Mesocortical (VTA → PFC): cognition and control; dysfunction contributes to craving.
Nigrostriatal (substantia nigra → dorsal striatum): habit formation and compulsion.
Tuberoinfundibular (hypothalamus → pituitary): hormone regulation (not directly addiction-related).

What are the two classifications of DA receptors? What G-proteins are they associated with?

D1-like receptors (D1, D5) - coupled to Gs proteins, stimulate adenylate cyclase (excitatory).
D2-like receptors (D2, D3, D4) - coupled to Gi proteins, inhibit adenylate cyclase (inhibitory).Balance between these receptor types regulates motivation and motor activity.

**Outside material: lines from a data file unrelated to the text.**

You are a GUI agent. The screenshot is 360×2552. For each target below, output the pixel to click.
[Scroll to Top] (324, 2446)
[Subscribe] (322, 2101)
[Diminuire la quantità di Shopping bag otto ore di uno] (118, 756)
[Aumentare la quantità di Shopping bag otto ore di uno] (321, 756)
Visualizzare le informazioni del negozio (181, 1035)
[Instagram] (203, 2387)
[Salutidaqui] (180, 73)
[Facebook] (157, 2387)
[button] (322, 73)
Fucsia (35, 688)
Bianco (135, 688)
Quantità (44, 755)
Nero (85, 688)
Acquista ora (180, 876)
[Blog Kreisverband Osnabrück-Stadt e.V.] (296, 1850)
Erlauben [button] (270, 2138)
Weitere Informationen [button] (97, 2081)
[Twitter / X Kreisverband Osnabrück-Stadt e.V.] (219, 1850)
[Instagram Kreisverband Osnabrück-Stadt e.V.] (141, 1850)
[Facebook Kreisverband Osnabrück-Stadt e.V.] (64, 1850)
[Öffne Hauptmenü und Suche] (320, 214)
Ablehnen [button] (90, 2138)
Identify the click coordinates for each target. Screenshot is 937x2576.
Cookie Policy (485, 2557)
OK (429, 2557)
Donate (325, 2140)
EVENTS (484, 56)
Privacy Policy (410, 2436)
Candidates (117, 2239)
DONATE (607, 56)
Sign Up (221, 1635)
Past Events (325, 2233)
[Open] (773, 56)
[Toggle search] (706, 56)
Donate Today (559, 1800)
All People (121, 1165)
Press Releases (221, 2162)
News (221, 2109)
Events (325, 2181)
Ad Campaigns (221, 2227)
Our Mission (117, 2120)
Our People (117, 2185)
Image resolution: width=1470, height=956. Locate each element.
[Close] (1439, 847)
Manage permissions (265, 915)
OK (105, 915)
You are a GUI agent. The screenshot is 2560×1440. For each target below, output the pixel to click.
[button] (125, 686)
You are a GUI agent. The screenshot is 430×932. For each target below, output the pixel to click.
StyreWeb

What are clinical aspects of DA? What does electrophysiology tell us? Microdialysis? FSCV? How does this relate to the DA hypothesis?

Electrophysiology: measures firing rates; drugs like cocaine increase phasic VTA neuron firing.
Microdialysis: quantifies extracellular dopamine; shows drugs elevate DA in NAc.
Fast-scan cyclic voltammetry (FSCV): tracks rapid dopamine release and clearance; demonstrates that cues predicting drug availability trigger dopamine bursts.These findings support dopamine's role in reward and prediction error.

What is the Dopamine Hypothesis?

The Dopamine Hypothesis posits that increased dopamine Nac → higher drug abuse potential

Why has this hypothesis emerged as one of the leading theories in drug addiction?

Because nearly all addictive drugs elevate dopamine in the nucleus accumbens, and dopamine activity correlates with the intensity of euphoria. Animal and human imaging studies consistently link dopamine signaling to reinforcement and motivation.

What gaps in the dopamine hypothesis need to be addressed? Provide an example in which dopamine cannot explain the role of addiction.

Some addictive drugs (e.g., opioids, cannabis) do not strongly elevate dopamine, suggesting other neurotransmitters (opioid peptides, GABA, CRF) contribute.
Dopamine blockade does not abolish pleasure or addiction behaviors.
Addiction also involves cortical dysfunction and maladaptive learning, not just reward signaling.Thus, the dopamine hypothesis must be integrated with glutamate and stress-system theories for a full model.